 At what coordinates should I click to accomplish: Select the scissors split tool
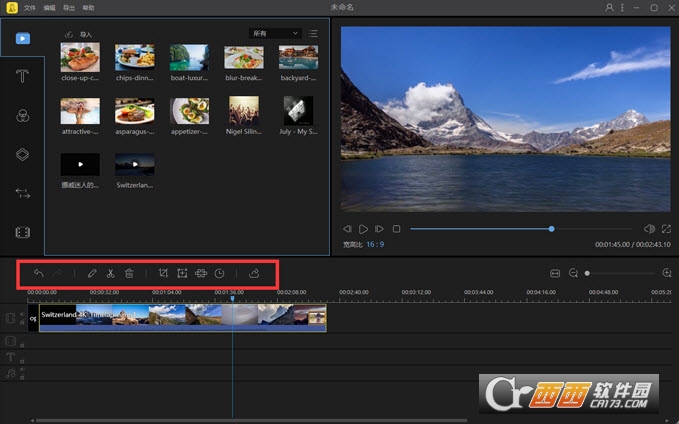pyautogui.click(x=110, y=273)
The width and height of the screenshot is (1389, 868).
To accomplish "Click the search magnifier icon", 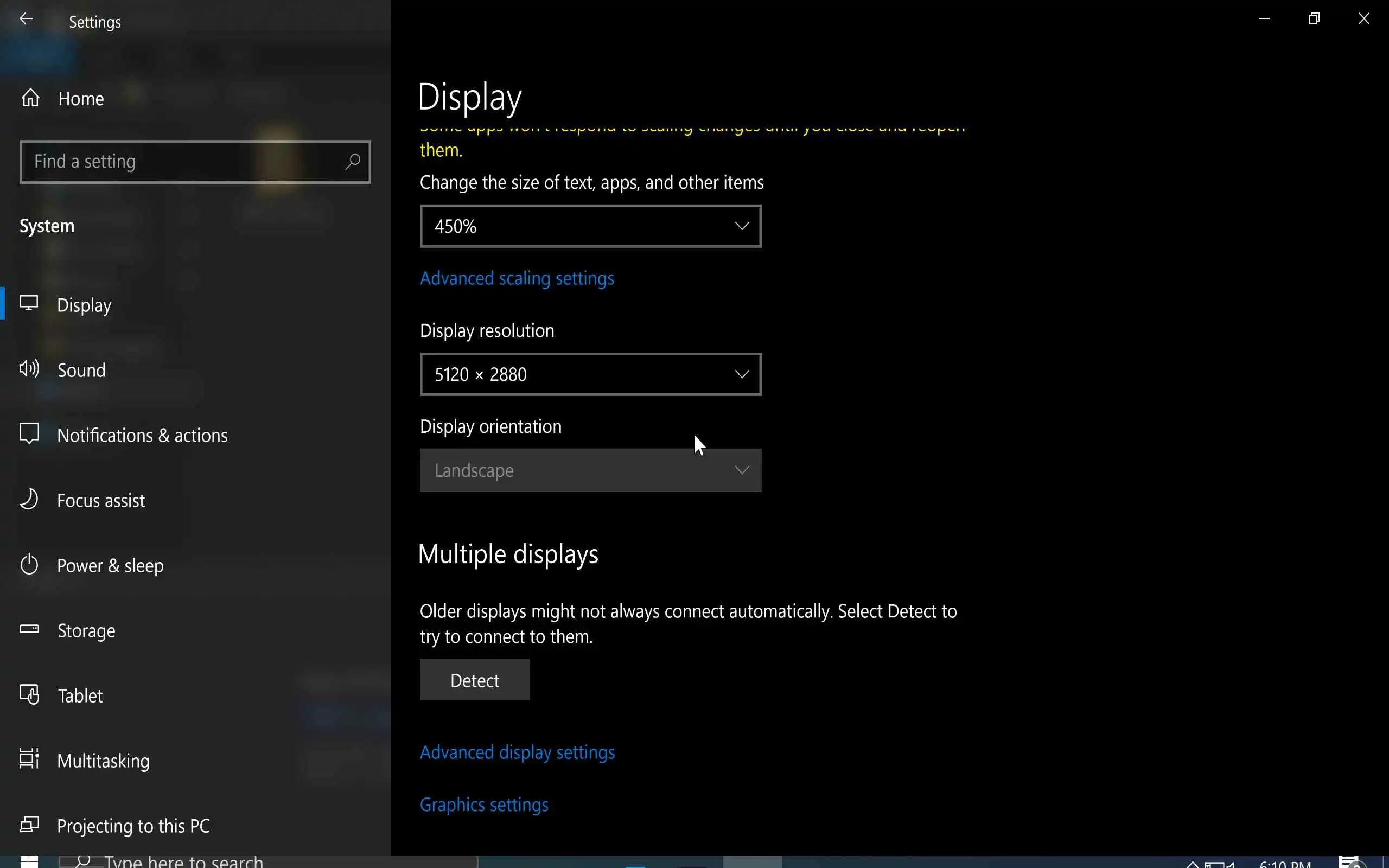I will click(x=353, y=162).
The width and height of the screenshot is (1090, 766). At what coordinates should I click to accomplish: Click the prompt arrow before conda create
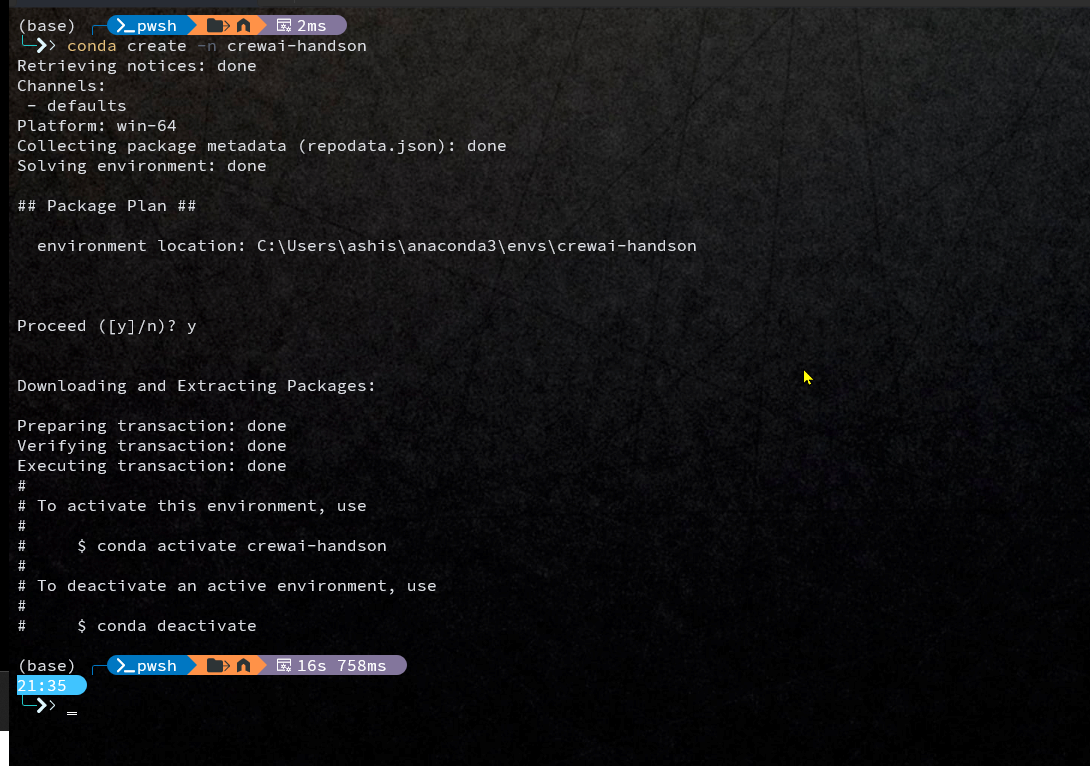click(46, 46)
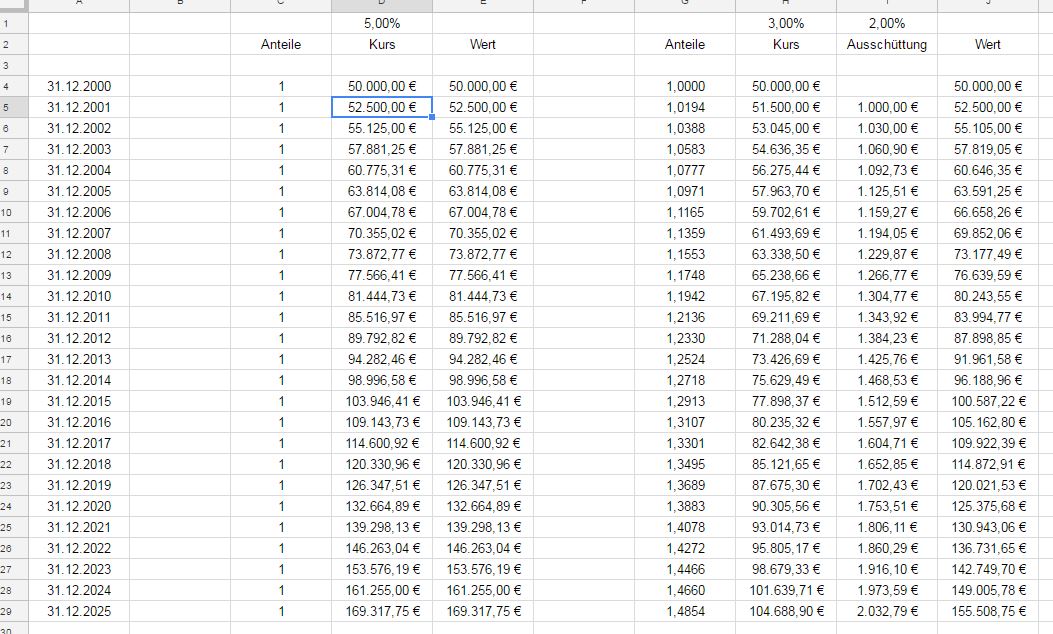The image size is (1053, 634).
Task: Select the 2,00% rate cell
Action: (887, 22)

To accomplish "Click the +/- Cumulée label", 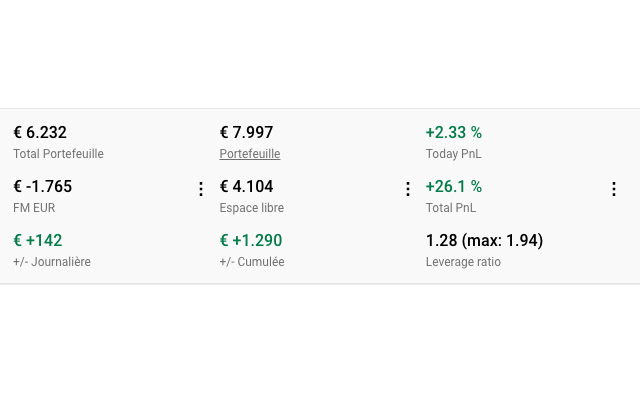I will (x=252, y=262).
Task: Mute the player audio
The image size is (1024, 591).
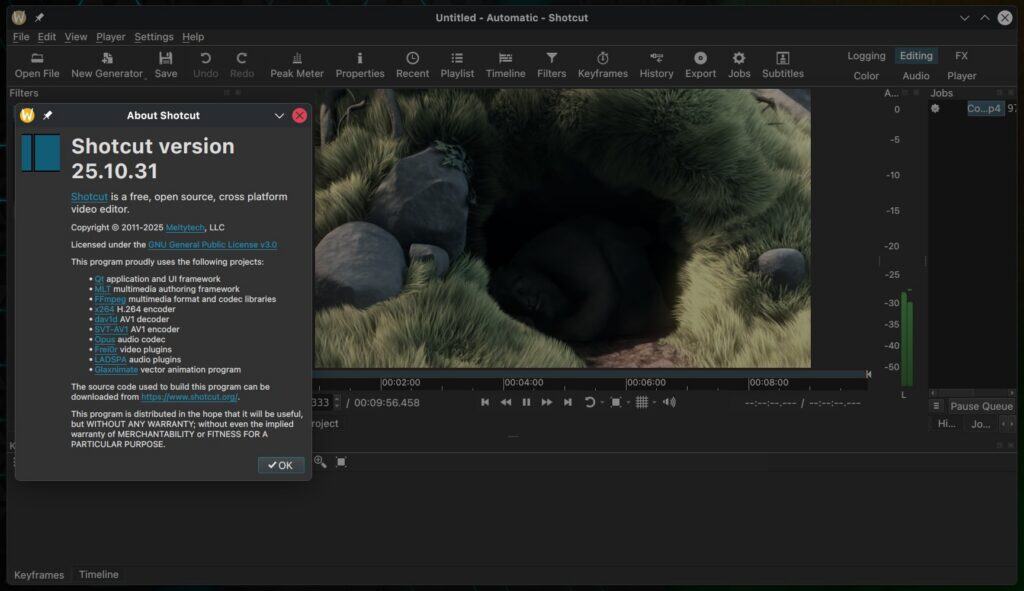Action: coord(670,402)
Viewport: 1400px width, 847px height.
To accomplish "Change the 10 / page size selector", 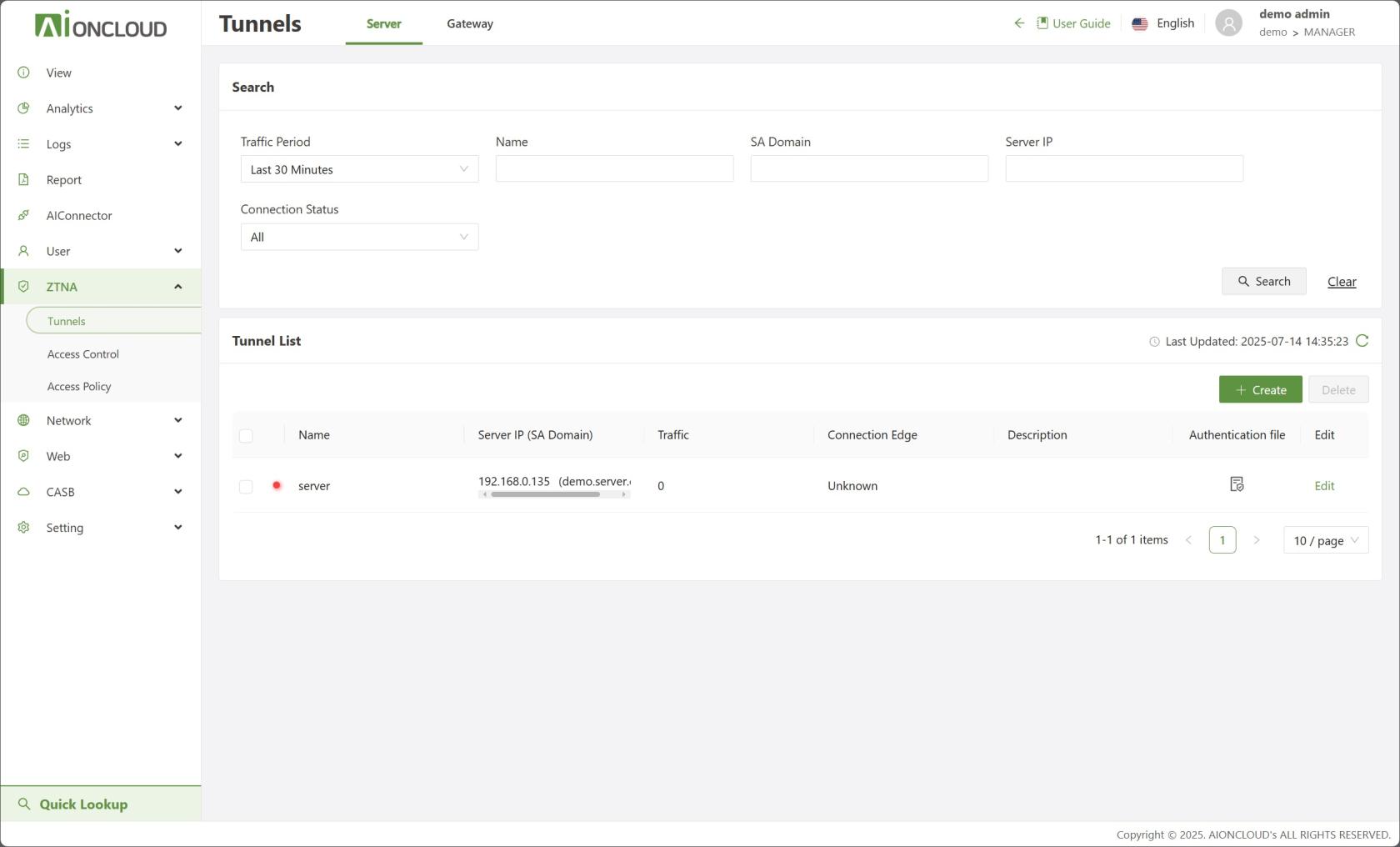I will click(x=1325, y=540).
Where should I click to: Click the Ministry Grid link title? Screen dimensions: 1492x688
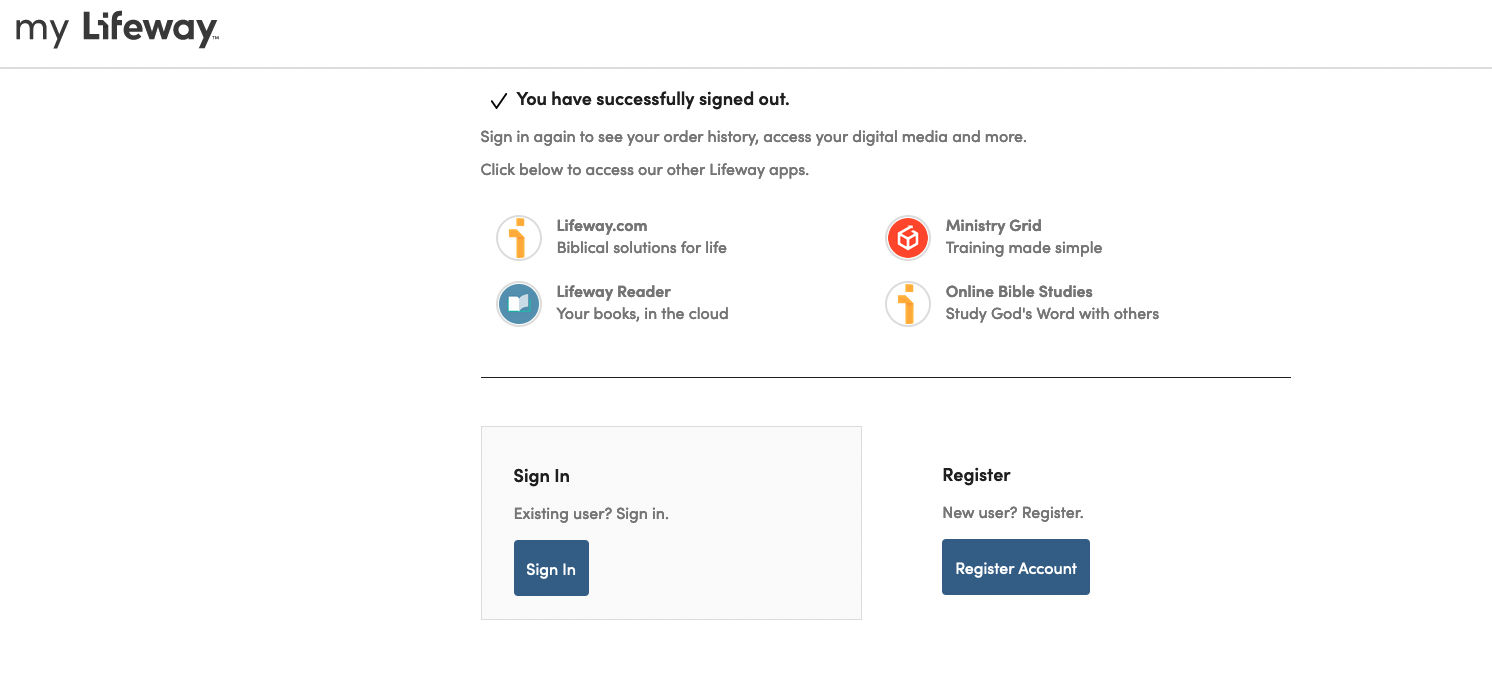(993, 226)
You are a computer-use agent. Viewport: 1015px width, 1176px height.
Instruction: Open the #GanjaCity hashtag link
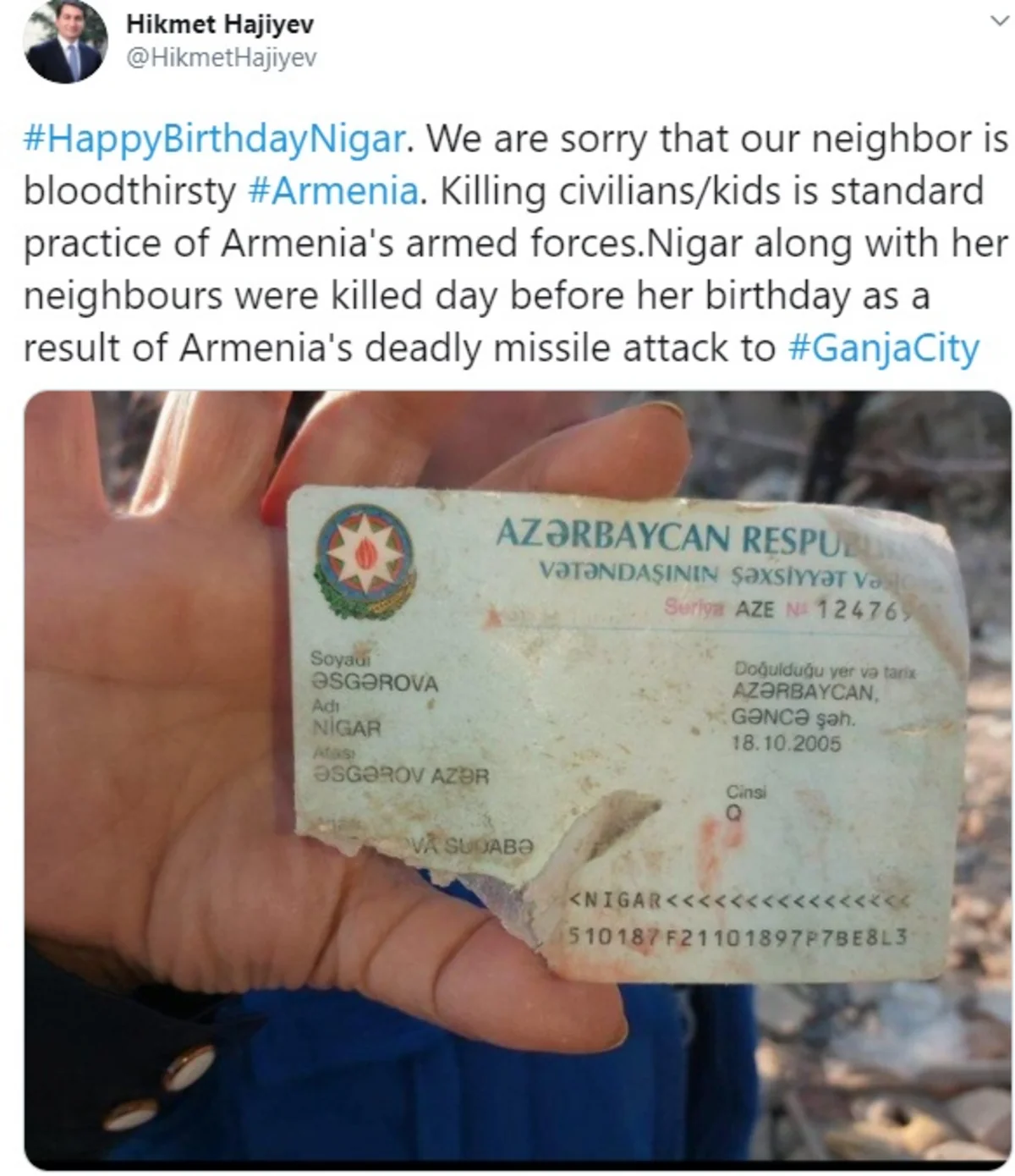click(x=883, y=349)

• • •

Copy out, word for word, the part of the records that opens with the line containing "You are a computer-use" and closes with the end of the records, leaving the pictures out.

You are a computer-use agent. Viewport: 1015px width, 1176px height.
Instruction: Open the #GanjaCity hashtag link
click(x=883, y=349)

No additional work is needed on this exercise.